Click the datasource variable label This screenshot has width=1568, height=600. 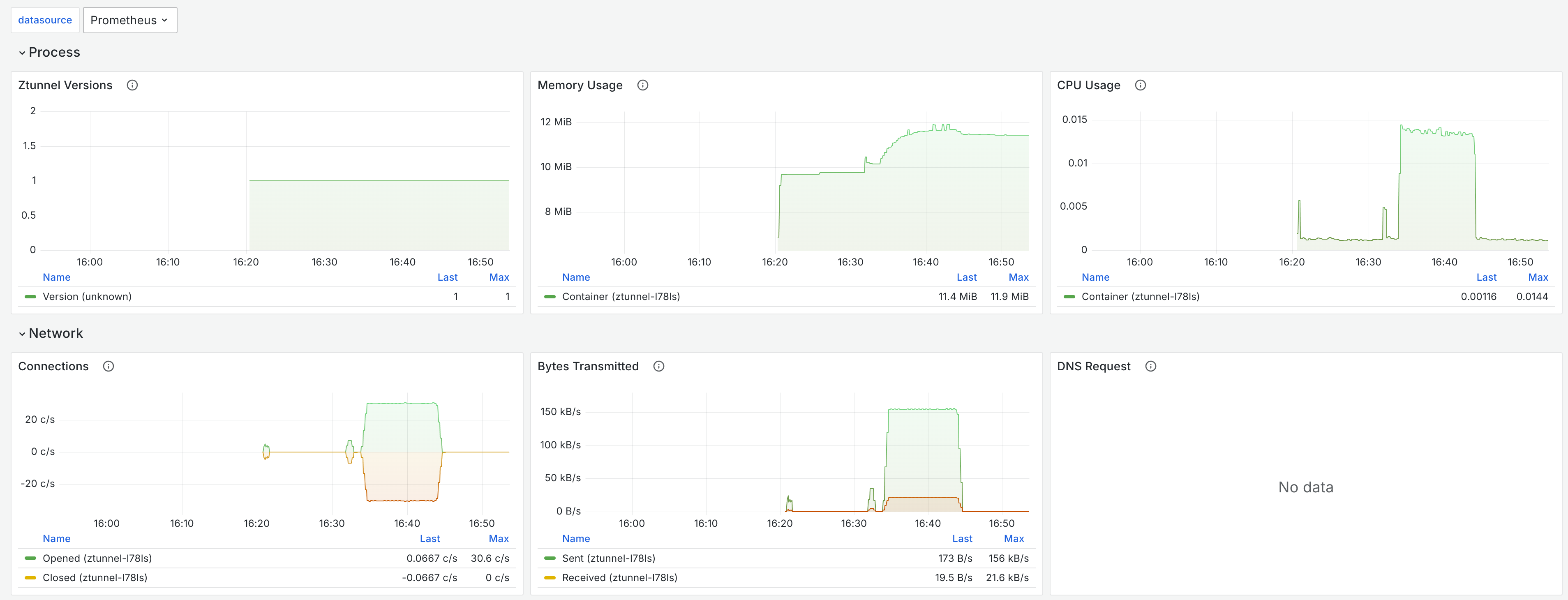click(45, 20)
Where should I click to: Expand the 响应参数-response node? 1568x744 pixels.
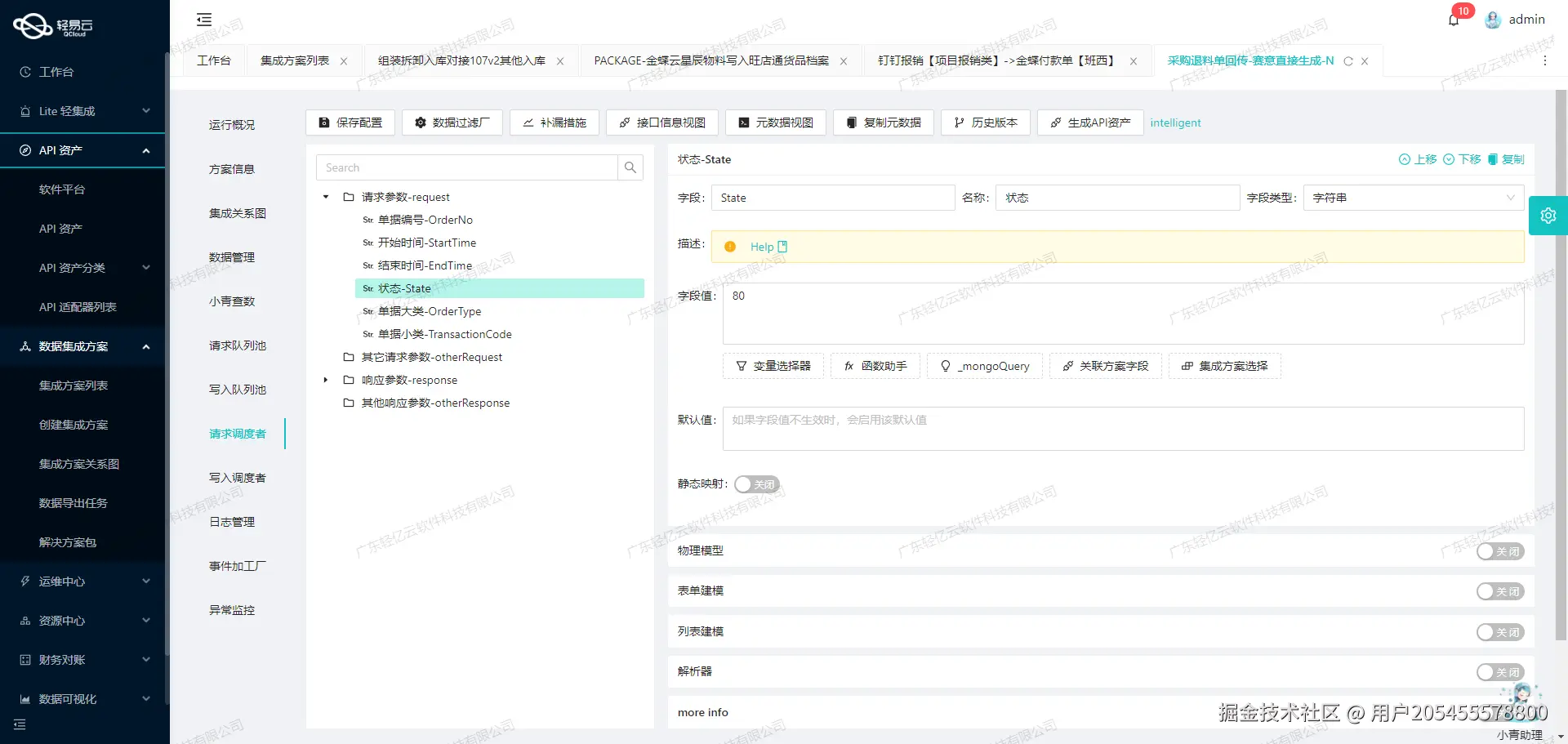pyautogui.click(x=325, y=379)
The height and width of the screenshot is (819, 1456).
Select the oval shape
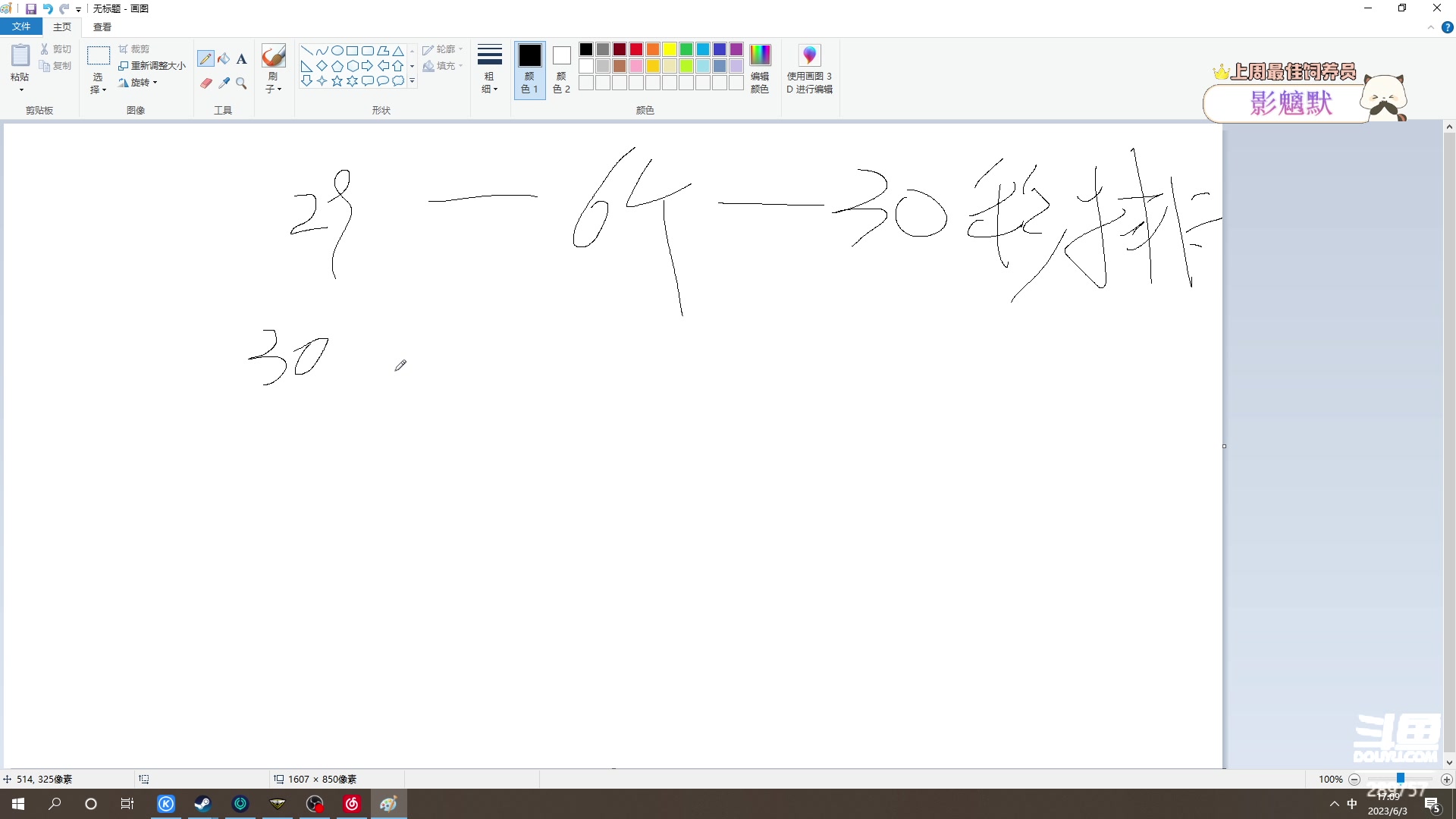(337, 51)
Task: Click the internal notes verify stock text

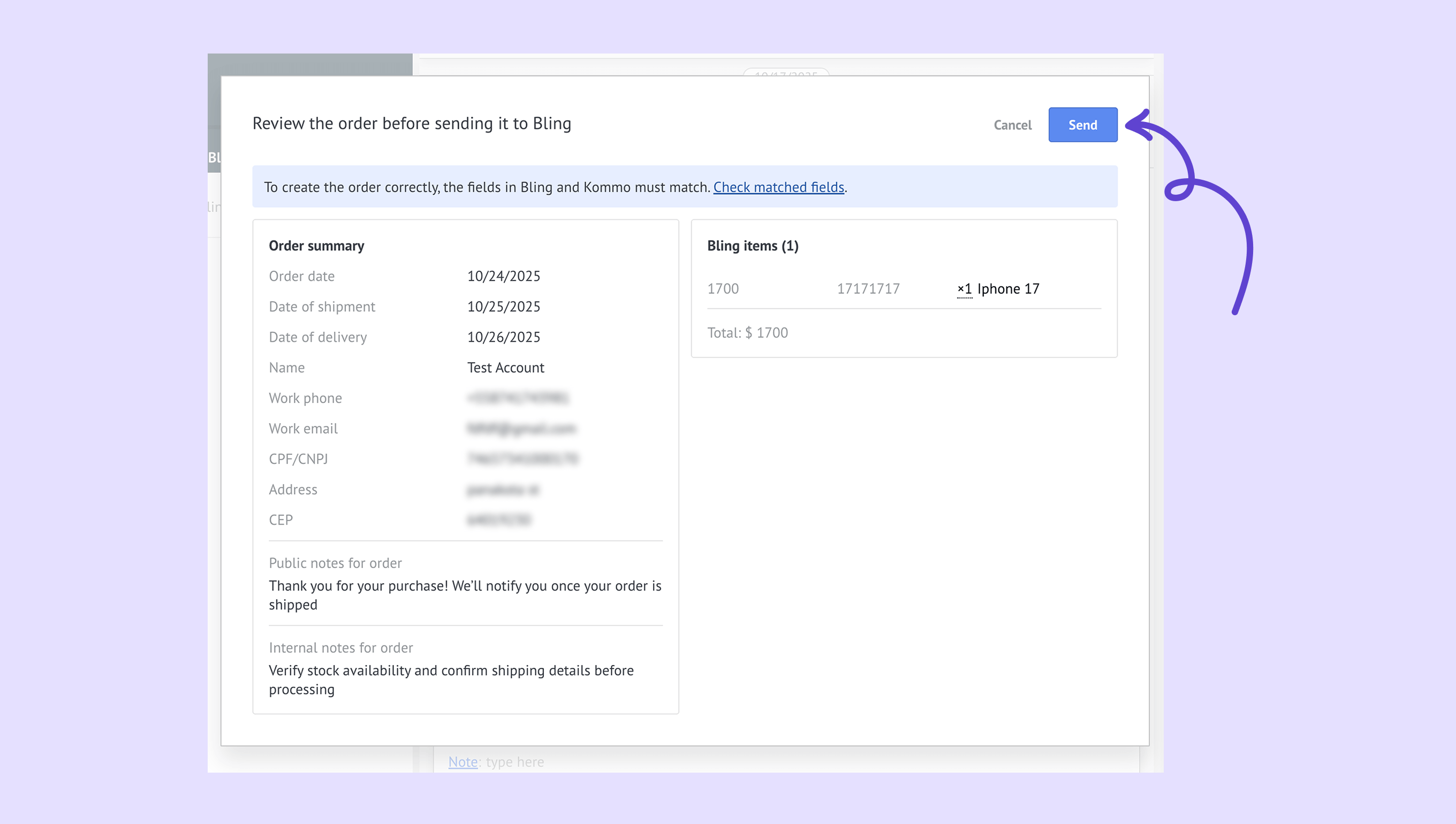Action: pos(451,680)
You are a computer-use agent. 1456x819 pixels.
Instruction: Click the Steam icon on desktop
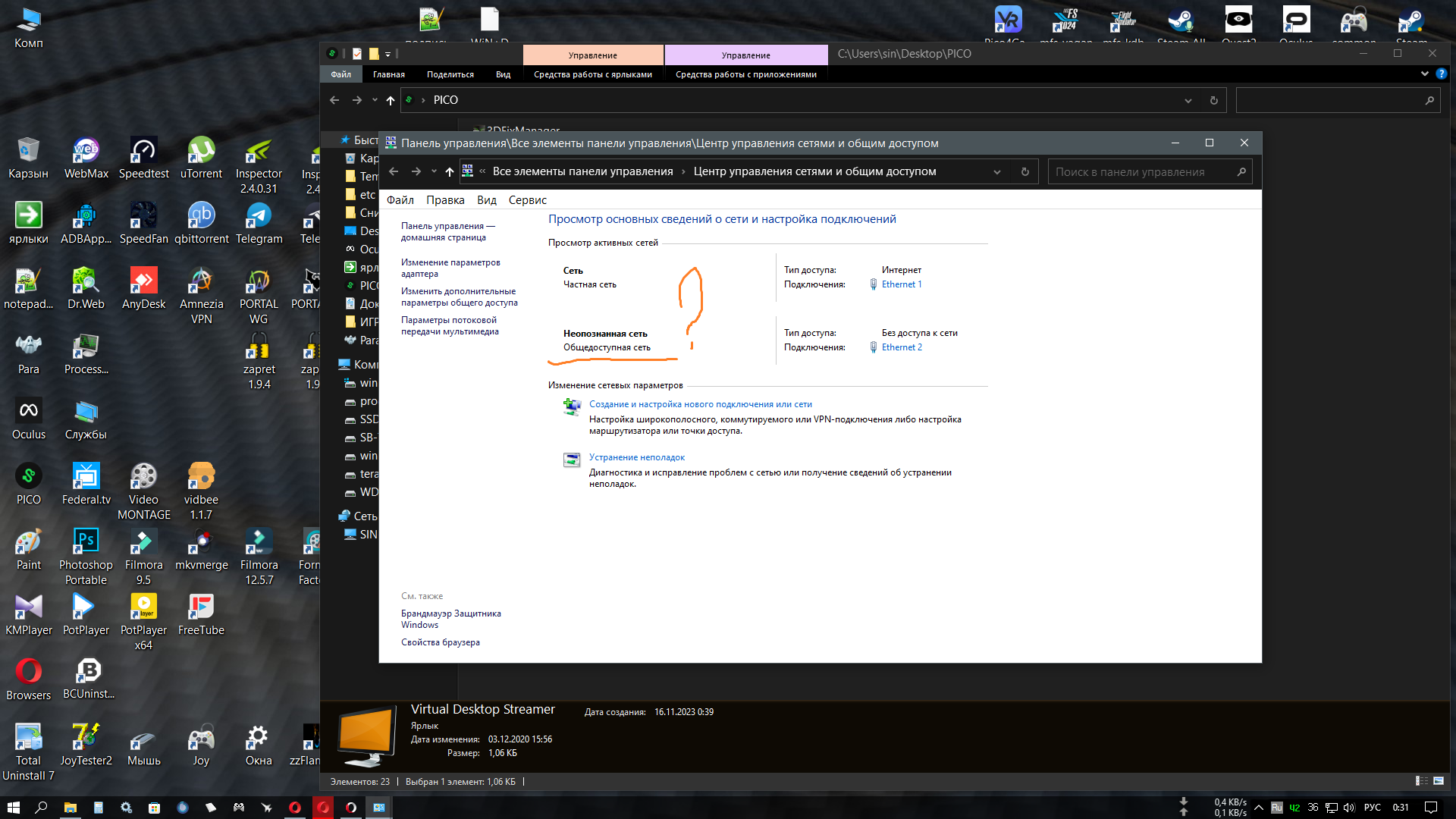tap(1410, 20)
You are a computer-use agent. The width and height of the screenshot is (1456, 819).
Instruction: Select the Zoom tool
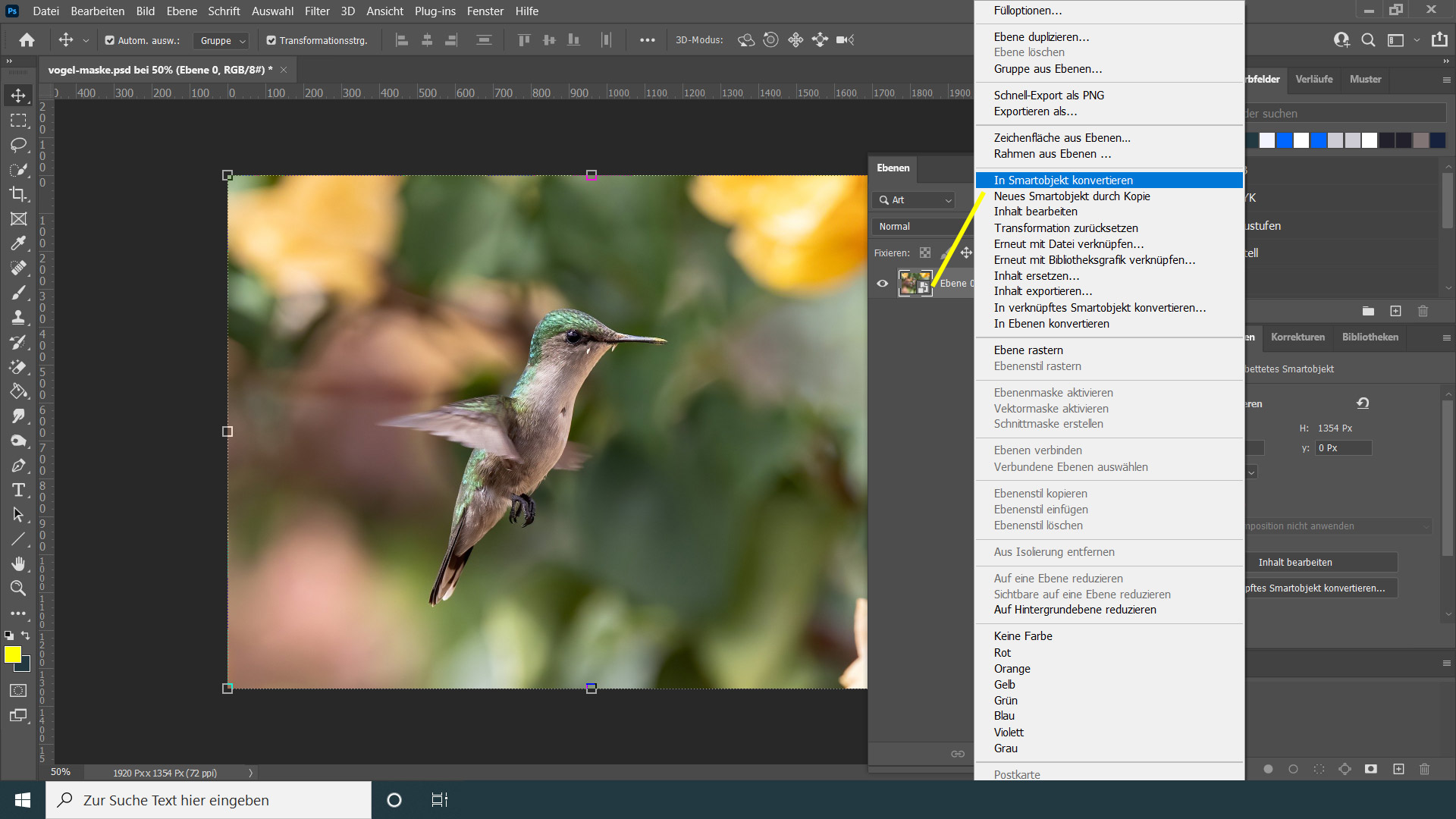pos(18,588)
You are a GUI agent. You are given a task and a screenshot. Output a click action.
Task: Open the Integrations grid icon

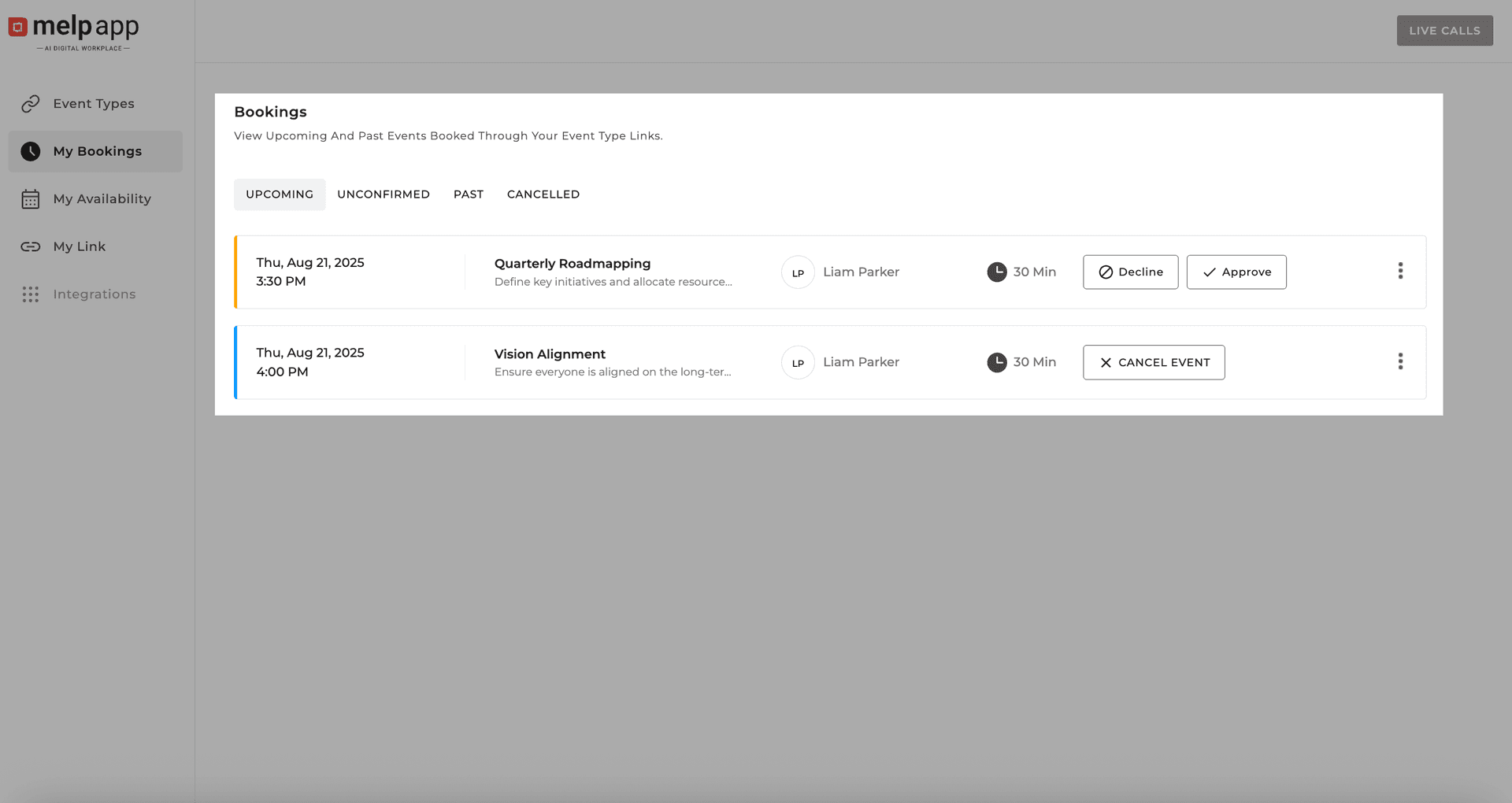30,294
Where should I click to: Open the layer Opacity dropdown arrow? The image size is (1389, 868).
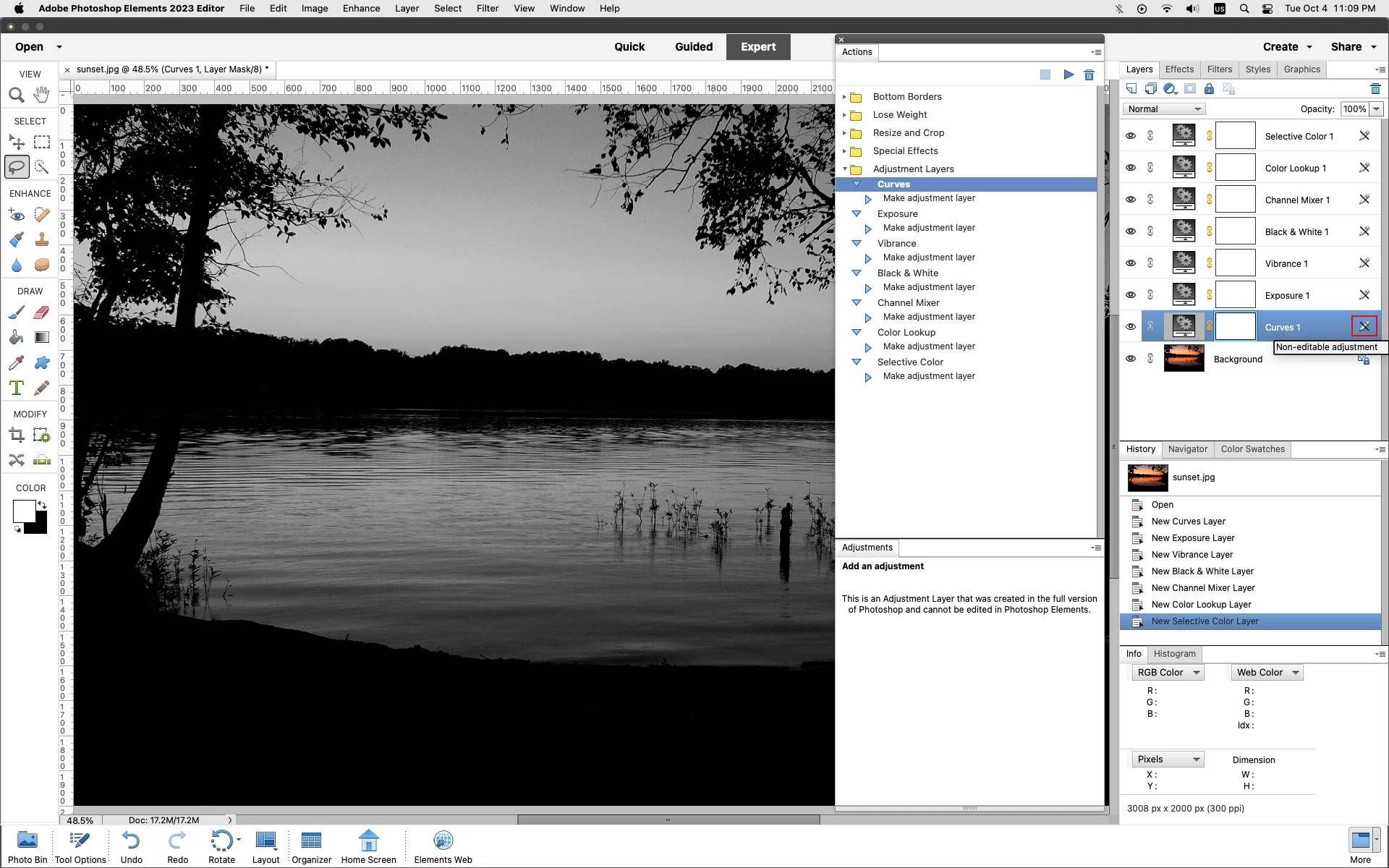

→ Problem: Take the entries above and copy out all lines with the string "agent".

→ Answer space:
You are a computer-use agent. 1456x819 pixels.
You are a computer-use agent. The width and height of the screenshot is (1456, 819).
You are a GUI agent. You are given a task and a screenshot. Output a click action.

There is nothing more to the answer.